Records supplied
'''
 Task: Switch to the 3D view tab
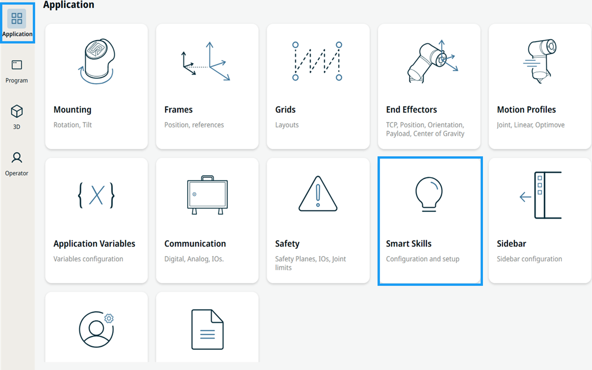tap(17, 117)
'''
'''
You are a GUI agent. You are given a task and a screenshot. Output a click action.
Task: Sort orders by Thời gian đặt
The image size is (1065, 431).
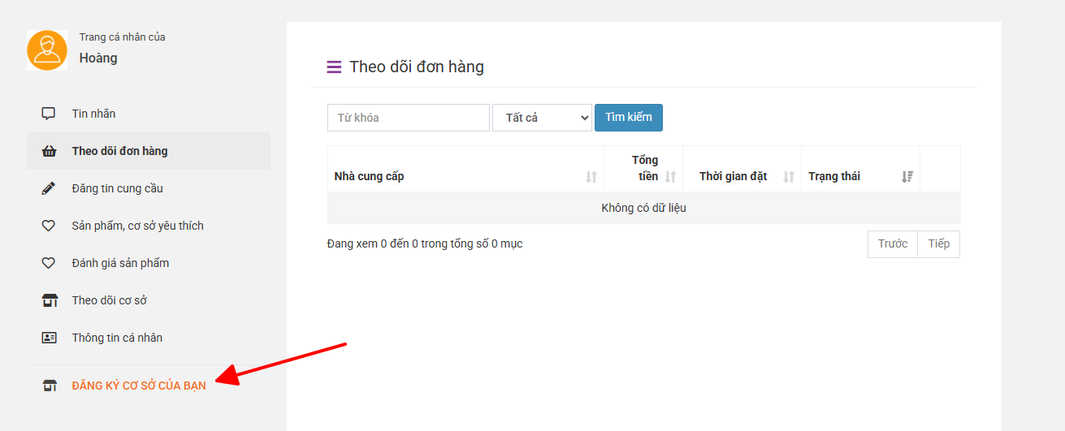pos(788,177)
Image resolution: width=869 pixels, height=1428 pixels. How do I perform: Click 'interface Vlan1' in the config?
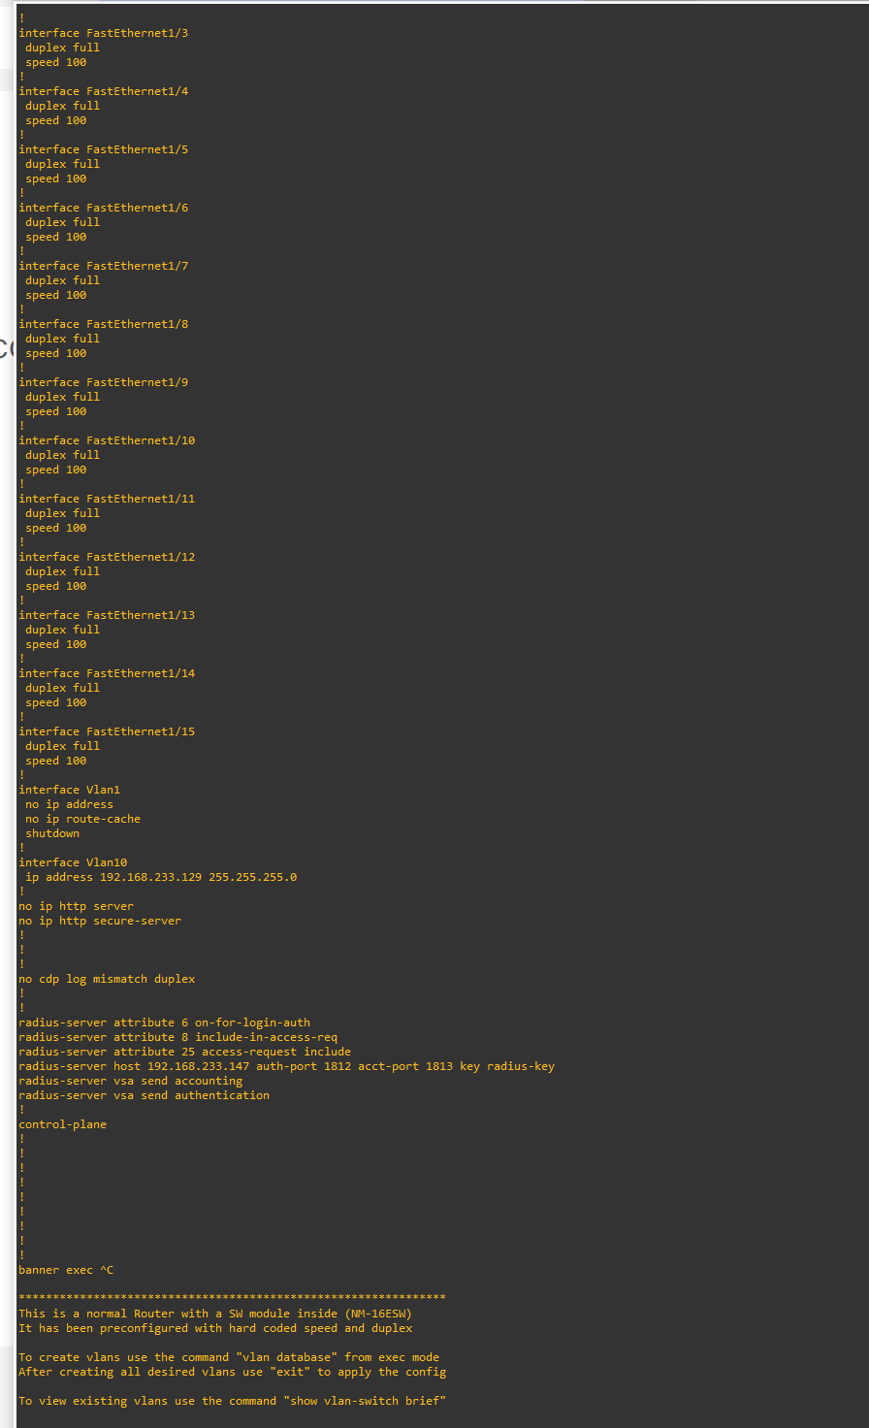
'''
'''
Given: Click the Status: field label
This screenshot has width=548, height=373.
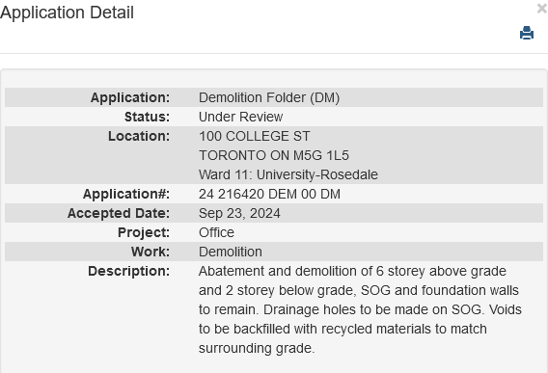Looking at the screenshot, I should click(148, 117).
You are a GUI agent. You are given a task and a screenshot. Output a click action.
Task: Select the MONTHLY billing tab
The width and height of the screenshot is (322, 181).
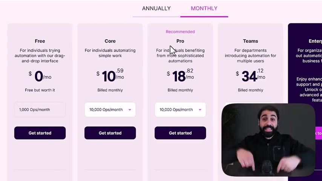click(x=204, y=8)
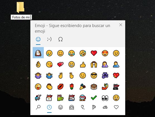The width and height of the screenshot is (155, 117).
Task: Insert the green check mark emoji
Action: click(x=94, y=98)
'''
What you have to do
Leaving all pictures out, output exactly the lines of the material above from the line with "The image size is (1065, 431)." to the line with "Image resolution: width=869", both included.

Problem solution
The image size is (1065, 431).
pos(788,177)
Image resolution: width=869 pixels, height=1428 pixels. How do I perform: Click 'interface Vlan1' in the config?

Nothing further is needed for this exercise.